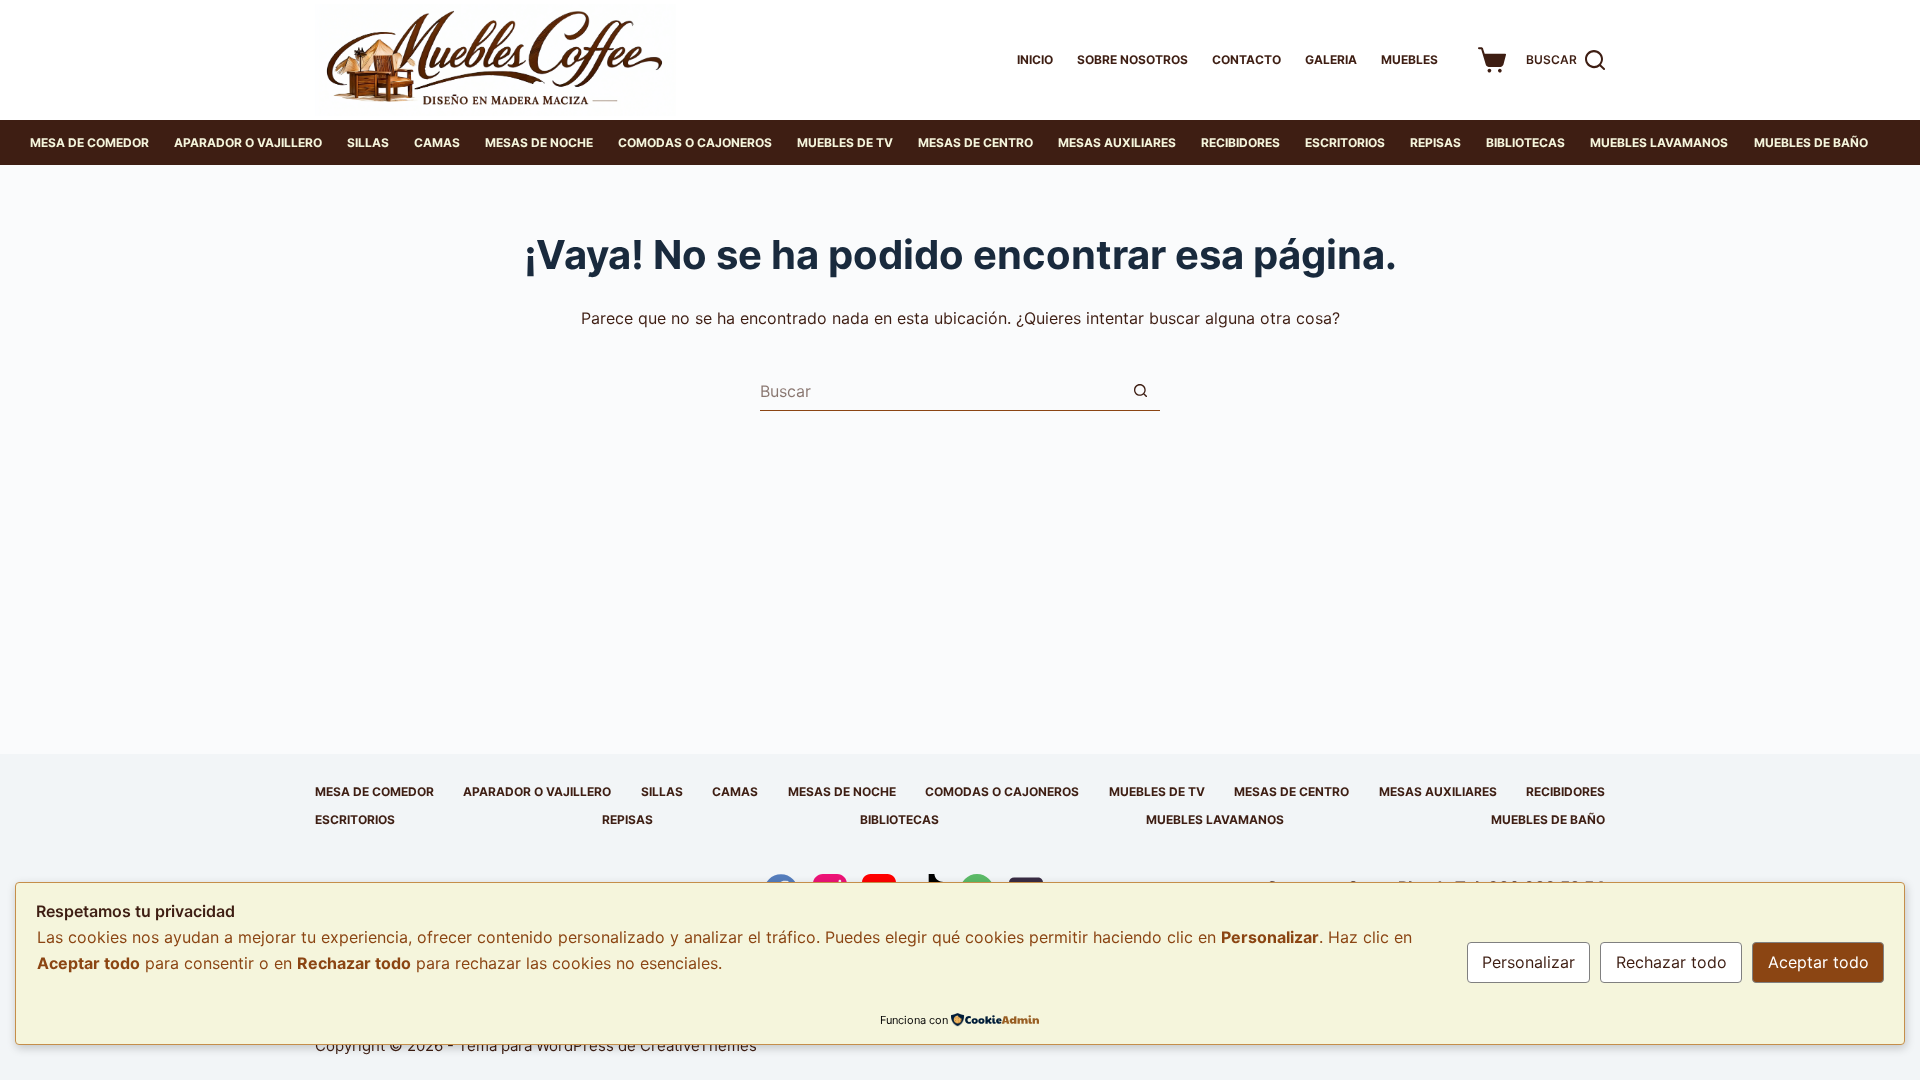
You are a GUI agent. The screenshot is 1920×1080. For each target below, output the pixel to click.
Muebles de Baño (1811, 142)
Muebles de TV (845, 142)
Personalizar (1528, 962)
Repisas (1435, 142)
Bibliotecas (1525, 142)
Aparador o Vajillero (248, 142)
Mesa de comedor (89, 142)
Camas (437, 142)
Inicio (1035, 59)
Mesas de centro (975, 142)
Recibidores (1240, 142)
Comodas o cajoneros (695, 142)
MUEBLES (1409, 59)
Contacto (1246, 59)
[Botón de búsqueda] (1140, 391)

[YOUR TASK]
Only the lines from the one holding "Personalizar (1528, 962)" through the end of the records should appear in the answer, each repeated exactly.

[WORKED SOLUTION]
Personalizar (1528, 962)
Repisas (1435, 142)
Bibliotecas (1525, 142)
Aparador o Vajillero (248, 142)
Mesa de comedor (89, 142)
Camas (437, 142)
Inicio (1035, 59)
Mesas de centro (975, 142)
Recibidores (1240, 142)
Comodas o cajoneros (695, 142)
MUEBLES (1409, 59)
Contacto (1246, 59)
[Botón de búsqueda] (1140, 391)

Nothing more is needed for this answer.